Giorni fertili: attenzione alle app usate come contraccettivi

Redazione A cura di “La Redazione” Pubblicato il 26/08/2016 Aggiornato il 05/12/2019

Nate per individuare i giorni migliori per il concepimento, molte app vengono invece usate per l’obiettivo contrario: evitare una gravidanza. Ma gli esperti dubitano della loro affidabilità

Giorni fertili: attenzione alle app usate come contraccettivi

Prima di  avere un rapporto non protetto, vai su Internet alla ricerca di un’app che ti rassicuri sui tuoi giorni fertili?
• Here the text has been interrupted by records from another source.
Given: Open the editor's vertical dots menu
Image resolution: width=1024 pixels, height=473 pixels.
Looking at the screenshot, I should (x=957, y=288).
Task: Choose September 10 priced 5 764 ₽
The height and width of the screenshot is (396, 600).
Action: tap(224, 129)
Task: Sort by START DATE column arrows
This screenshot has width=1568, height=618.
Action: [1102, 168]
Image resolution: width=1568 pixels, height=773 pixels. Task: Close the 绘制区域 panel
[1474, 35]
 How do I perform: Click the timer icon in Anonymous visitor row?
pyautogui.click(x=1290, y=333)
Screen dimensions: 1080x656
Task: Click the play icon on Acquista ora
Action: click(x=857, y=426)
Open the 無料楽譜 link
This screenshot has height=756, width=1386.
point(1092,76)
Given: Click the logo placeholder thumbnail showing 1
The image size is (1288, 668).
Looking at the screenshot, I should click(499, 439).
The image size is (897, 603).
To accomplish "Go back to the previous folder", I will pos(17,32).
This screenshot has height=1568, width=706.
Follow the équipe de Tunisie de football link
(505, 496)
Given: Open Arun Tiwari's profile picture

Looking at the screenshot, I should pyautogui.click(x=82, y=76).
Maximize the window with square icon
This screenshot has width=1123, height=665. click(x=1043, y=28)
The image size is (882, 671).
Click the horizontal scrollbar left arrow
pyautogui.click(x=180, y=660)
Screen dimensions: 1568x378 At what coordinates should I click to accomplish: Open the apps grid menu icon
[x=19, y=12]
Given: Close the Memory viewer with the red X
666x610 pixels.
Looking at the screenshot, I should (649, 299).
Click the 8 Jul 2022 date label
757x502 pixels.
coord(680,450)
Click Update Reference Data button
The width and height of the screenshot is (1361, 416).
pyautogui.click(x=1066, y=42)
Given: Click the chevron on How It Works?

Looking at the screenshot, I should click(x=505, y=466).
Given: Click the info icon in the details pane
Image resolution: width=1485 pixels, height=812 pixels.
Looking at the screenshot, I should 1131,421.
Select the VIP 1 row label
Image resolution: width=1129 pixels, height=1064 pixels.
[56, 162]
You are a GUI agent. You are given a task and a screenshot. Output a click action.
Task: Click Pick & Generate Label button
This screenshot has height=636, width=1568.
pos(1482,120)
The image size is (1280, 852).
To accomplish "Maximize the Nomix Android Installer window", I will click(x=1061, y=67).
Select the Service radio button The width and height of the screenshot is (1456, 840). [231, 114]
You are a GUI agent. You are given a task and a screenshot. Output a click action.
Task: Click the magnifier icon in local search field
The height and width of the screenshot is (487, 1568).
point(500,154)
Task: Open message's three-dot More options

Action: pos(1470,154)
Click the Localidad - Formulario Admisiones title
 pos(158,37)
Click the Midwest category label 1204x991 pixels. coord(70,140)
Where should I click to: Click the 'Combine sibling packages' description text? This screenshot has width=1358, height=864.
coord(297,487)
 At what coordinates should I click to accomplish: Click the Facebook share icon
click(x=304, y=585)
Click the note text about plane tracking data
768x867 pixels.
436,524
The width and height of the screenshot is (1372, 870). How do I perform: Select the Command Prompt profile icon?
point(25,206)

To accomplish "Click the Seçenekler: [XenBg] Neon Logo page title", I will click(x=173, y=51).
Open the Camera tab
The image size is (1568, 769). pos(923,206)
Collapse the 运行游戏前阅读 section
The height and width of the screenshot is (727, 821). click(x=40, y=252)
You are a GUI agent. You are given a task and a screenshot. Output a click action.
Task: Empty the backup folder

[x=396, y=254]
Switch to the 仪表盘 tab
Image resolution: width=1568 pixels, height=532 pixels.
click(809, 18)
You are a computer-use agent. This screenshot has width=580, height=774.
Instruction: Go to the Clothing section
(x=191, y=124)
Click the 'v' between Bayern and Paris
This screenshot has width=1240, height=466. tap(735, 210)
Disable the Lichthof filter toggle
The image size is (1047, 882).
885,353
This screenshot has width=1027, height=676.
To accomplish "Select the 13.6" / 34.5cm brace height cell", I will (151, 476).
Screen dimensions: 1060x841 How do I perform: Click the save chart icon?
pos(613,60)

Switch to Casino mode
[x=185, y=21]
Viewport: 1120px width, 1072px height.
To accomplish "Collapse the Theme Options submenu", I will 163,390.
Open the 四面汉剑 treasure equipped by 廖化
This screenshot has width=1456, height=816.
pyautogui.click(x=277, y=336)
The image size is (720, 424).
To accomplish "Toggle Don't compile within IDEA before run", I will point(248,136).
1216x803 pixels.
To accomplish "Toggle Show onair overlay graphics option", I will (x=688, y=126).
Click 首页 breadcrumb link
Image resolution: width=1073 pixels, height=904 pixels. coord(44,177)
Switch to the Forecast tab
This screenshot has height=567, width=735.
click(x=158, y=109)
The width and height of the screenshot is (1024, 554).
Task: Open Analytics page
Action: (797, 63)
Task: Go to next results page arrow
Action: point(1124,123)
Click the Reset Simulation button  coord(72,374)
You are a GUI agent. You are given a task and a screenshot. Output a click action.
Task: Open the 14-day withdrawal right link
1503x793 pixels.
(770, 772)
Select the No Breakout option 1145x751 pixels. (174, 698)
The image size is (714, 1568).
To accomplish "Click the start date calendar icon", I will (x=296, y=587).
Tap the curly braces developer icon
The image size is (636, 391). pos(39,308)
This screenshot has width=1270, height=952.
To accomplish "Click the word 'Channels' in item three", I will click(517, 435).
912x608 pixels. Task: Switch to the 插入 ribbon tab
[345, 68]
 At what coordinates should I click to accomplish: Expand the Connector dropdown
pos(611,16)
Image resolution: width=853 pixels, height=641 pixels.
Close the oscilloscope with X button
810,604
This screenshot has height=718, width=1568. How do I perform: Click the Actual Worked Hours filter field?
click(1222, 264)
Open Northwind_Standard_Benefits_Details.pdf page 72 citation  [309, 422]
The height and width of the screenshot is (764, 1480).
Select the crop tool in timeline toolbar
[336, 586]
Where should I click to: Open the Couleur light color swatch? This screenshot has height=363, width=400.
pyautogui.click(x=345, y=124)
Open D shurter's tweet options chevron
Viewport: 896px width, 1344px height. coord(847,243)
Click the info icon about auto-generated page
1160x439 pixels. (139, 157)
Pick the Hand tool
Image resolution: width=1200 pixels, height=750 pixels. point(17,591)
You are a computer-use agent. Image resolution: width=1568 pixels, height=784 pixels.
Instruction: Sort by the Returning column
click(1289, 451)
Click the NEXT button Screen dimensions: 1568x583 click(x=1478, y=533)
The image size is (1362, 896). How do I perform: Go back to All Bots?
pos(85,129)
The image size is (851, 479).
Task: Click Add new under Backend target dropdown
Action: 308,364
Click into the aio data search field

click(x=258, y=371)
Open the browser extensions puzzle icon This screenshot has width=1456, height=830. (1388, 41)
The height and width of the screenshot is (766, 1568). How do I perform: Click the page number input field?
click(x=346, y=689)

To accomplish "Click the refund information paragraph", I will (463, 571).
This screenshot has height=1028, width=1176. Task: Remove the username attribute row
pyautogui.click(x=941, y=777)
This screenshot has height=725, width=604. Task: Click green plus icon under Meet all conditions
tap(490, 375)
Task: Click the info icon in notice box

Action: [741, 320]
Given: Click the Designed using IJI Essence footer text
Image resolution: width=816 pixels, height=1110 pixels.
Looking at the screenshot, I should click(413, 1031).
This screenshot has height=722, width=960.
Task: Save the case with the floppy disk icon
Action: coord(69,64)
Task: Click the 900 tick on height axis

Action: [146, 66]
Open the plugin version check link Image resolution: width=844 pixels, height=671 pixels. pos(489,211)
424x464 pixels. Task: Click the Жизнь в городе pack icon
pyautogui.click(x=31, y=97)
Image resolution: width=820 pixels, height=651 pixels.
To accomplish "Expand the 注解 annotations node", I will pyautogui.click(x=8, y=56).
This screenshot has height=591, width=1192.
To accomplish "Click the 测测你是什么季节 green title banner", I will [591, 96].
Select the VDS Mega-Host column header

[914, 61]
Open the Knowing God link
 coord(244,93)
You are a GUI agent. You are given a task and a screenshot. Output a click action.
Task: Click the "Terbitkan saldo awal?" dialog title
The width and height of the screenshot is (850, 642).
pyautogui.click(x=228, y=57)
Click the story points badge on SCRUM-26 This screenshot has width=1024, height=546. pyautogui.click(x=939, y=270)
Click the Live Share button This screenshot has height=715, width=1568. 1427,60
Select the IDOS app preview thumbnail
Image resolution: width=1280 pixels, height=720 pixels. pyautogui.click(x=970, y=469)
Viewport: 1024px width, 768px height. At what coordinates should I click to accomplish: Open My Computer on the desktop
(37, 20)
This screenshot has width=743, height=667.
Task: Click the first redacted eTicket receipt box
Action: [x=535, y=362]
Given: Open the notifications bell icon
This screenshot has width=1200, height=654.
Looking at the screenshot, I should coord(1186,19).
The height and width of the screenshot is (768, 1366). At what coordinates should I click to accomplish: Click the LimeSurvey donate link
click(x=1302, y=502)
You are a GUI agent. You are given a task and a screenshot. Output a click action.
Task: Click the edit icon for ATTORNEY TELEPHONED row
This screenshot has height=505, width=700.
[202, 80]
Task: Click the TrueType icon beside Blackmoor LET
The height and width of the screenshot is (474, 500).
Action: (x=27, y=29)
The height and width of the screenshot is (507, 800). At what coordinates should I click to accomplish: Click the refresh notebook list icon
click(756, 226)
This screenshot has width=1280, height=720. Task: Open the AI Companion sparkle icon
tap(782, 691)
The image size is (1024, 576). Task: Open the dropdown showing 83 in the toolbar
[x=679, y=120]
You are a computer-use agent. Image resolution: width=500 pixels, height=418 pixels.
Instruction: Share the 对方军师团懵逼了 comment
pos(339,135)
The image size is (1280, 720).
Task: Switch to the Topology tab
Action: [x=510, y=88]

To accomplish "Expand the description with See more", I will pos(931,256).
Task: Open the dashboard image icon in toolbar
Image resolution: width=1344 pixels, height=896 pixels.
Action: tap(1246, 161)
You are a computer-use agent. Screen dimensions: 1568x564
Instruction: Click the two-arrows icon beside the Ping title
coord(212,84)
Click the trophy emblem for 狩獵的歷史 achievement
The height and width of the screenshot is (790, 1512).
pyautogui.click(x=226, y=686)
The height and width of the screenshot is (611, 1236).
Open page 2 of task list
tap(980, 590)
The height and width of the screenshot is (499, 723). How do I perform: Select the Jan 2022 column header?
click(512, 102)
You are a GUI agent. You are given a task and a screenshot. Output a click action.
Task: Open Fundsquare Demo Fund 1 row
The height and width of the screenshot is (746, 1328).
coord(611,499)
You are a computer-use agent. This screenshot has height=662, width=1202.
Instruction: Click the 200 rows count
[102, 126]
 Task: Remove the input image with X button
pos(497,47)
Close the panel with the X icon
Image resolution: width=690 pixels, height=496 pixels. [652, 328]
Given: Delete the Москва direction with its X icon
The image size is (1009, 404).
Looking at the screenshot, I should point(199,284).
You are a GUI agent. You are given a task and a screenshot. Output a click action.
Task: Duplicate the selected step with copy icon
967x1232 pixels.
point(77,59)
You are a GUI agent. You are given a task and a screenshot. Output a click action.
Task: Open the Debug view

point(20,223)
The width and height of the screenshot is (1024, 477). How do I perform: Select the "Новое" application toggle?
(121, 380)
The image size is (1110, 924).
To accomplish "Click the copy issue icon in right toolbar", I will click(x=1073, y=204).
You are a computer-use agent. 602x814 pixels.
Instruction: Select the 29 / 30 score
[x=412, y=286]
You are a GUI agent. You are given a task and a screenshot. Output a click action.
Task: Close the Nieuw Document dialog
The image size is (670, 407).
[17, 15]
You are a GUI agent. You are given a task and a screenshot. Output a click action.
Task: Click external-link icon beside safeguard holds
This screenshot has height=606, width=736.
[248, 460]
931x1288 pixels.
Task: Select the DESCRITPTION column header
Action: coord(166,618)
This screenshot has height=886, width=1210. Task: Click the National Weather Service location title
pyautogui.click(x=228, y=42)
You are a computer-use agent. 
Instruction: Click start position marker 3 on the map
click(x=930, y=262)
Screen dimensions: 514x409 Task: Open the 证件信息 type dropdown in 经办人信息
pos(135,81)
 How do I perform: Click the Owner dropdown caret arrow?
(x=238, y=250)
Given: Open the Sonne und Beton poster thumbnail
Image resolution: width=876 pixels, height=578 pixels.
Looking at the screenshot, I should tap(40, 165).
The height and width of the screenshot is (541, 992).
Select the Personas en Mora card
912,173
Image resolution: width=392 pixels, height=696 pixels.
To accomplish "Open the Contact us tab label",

Sappi allora che questo non è un metodo sicuro per evitare gravidanze indesiderate. 

Usati come sostituti della pillola

Eppure, sempre più spesso, app nate per calcolare i giorni fertili e favorire le gravidanze per le coppie che desiderano dei figli, sono in utilizzate allo scopo contrario, ossia come sostitute della pillola anticoncezionale per fare l’amore senza correre rischi.

Come funzionano

Queste app sono degli indicatori di concepimento che tengono come riferimento le date e la durata del ciclo mestruale; nella realtà, però, non sempre sono affidabili, a detta dei ricercatori della Georgetown University. La maggior parte di queste applicazioni, infatti, non darebbe indicazioni veritiere sui giorni fertili, favorendo, dunque, le gravidanze indesiderate.

Frequenti i falsi negativi

Dallo studio è emerso che solo sei app sarebbero davvero realistiche. “L’efficacia si basa sull’uso di dati registrati dalla donna, che deve tener conto di vari marcatori della fertilità (dalla temperatura basale al peso, dall’inizio del ciclo all’entità e natura delle secrezioni vaginali): non tutte le app però scelgono di monitorare i “segni” giusti, quelli per cui l’evidenza scientifica è più forte. Risultato: sono frequenti i falsi negativi, ovvero giorni fertili classificati come infertili”, spiega la ginecologa Margaret Dunne che ha coordinato lo studio sui “contraccettivi” digitali.

Allo studio l’affidabilità di un’app

Anche nella scelta delle app bisogna, dunque, bisogna stare attenti a trovare quelle più affidabili (la stessa Georgetown University sta iniziando uno studio per valutare l’attendibilità di un’app che potrebbe avere un’affidabilità fino al 98 per cento) e a non contare esclusivamente sui parametri digitali per evitare gravidanze inattese ma di utilizzare i metodi contraccettivi “classici”, decisamente più sicuri.

Da sapere!

Scegliere un’applicazione che sia stata testata a fondo e usarla correttamente.